PhD Defense ‘The Interplay between Early-life Conditions, Major Events and Health Later in Life’

TI PhD student Rob Scholte will defend his dissertation entitled ‘The Interplay between Early-life Conditions, Major Events and Health Later in Life’ on Monday October 14th at the VU  Amsterdam. His supervisors are professor and TI fellow Gerard van den Berg and professor and TI fellow Maarten Lindeboom.

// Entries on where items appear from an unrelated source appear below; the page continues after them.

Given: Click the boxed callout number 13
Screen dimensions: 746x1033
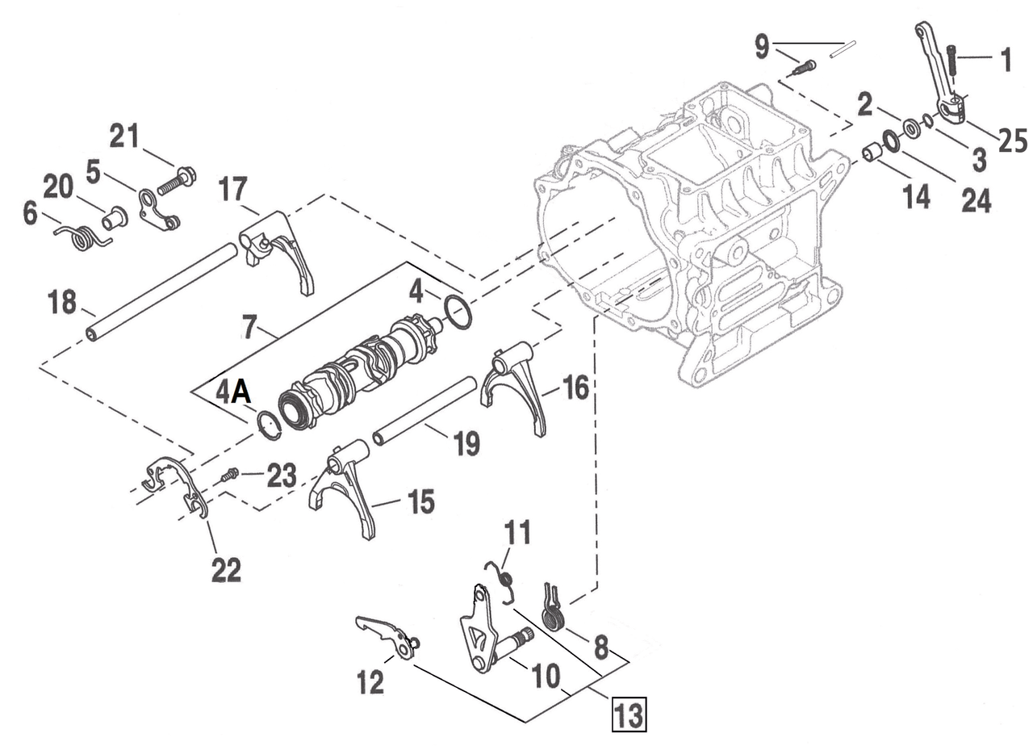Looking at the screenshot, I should pyautogui.click(x=629, y=715).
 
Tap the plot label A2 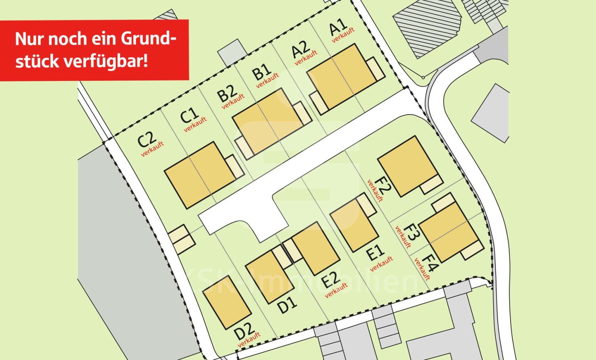point(300,49)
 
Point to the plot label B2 point(227,93)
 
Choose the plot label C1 point(189,116)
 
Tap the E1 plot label point(375,252)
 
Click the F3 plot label point(411,232)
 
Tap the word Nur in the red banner point(29,39)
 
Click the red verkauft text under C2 point(153,149)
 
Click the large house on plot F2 point(408,166)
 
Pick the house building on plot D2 point(227,302)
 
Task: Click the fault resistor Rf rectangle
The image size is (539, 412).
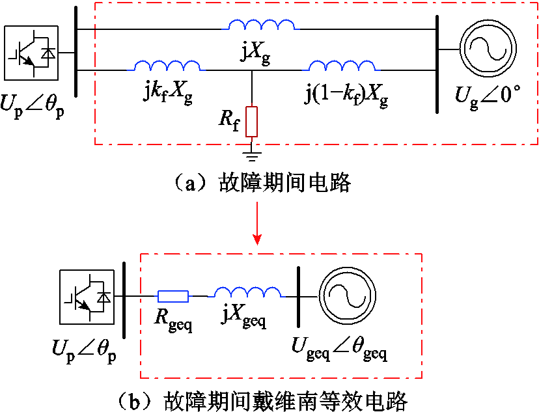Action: point(252,122)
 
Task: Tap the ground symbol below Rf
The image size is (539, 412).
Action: point(252,156)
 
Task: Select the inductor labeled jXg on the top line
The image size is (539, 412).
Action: point(262,25)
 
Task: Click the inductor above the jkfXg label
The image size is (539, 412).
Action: point(167,66)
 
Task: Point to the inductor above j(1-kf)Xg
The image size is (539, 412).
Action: point(342,66)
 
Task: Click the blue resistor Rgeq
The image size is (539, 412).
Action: point(173,296)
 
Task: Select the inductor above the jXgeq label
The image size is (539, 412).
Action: point(248,292)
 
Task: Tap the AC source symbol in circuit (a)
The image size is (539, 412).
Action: point(488,48)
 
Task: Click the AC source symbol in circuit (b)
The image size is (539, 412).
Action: point(347,296)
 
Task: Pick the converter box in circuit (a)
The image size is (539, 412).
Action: point(31,53)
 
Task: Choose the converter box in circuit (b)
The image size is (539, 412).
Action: point(87,297)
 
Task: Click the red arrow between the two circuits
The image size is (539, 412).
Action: point(256,223)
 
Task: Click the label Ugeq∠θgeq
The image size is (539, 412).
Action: point(339,350)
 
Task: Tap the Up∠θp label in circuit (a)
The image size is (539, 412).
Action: point(33,106)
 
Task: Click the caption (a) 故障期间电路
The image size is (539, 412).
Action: point(261,182)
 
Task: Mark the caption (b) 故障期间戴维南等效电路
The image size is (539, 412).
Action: point(262,401)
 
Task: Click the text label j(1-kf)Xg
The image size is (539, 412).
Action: point(346,96)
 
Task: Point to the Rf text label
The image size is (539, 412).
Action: point(229,120)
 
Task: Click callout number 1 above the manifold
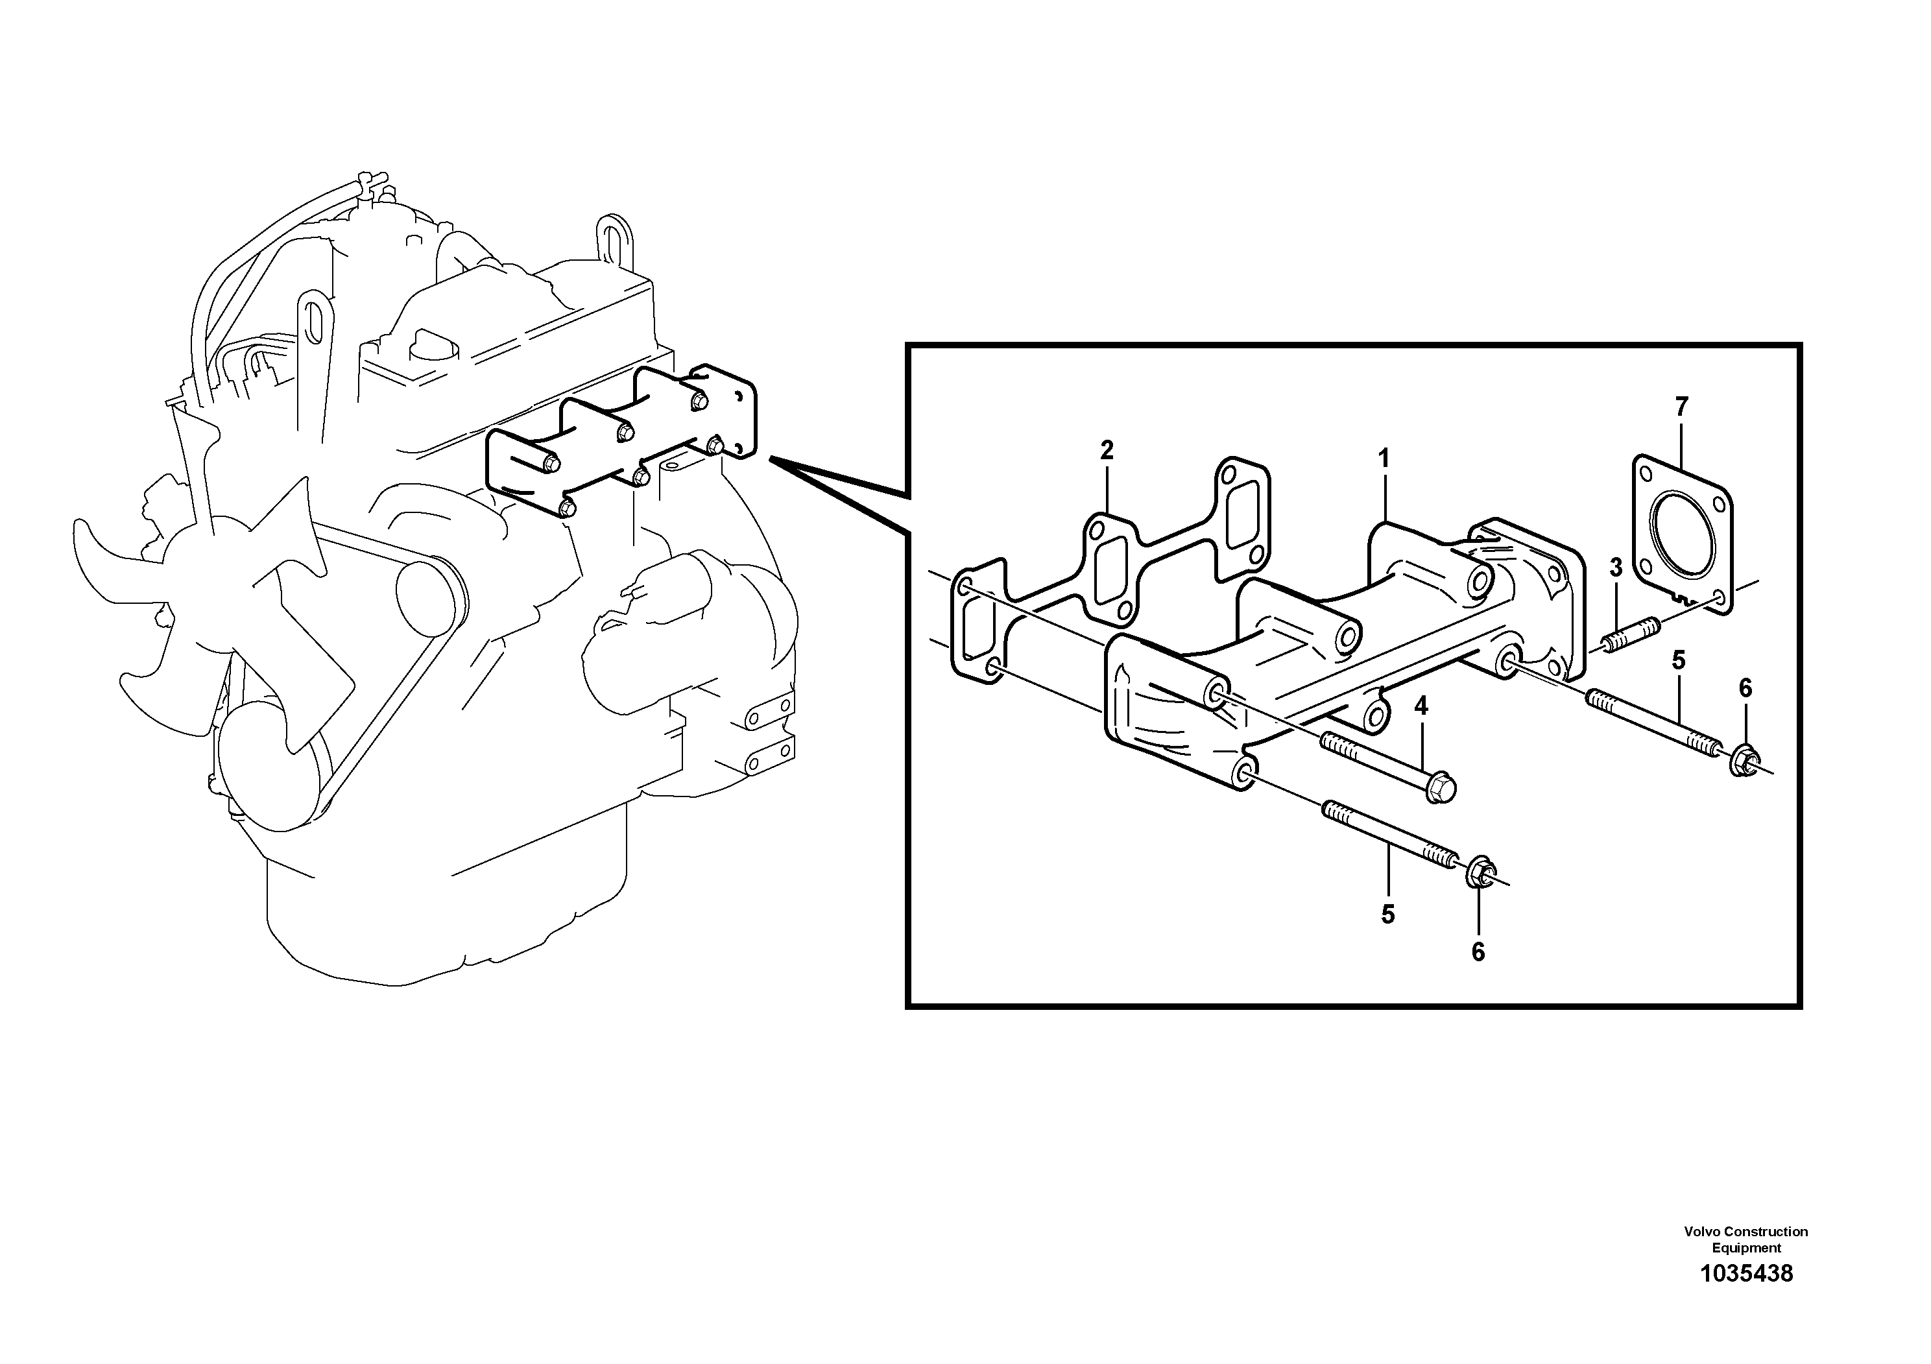(x=1384, y=459)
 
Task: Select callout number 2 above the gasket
(x=1107, y=450)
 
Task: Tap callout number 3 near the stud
(x=1616, y=568)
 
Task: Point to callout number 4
(x=1421, y=706)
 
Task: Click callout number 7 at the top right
(x=1681, y=407)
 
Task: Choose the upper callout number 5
(x=1679, y=661)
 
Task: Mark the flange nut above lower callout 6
(x=1480, y=874)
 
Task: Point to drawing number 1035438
(x=1746, y=1273)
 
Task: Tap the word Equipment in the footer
(x=1746, y=1248)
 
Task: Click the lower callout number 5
(x=1387, y=915)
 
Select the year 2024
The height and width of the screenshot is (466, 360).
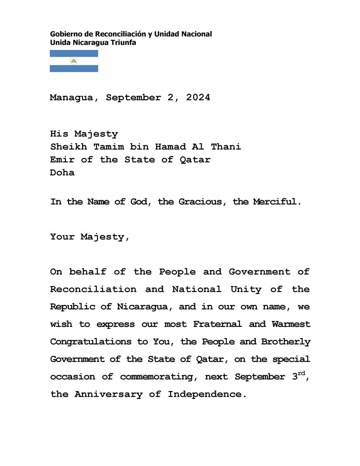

Rob Scholte examines in his dissertation the interplay between early-life conditions, major events and health later in life. The results of his research point at the importance of conditions early in life. This emphasizes the importance of providing good education and guidance to pregnant women. The results also have implications for the demand for health care and labor market productivity of currently aging cohorts. Knowledge of long-run effects of adverse conditions early in life is as well important for the targeting of policy programs. The productivity of programs aimed at young individuals is presumably relatively high. Finally, this dissertation provide insight into the health effects of major life events and ease the identification of individuals who are most vulnerable to these shocks. Rob Scholte concludes: in utero malnutrition has long-run effects on hospitalization rates and labor market participation. Furthermore, a differential impact of major adverse life events is an underlying part of the widely documented relation between early-life conditions and health later in life.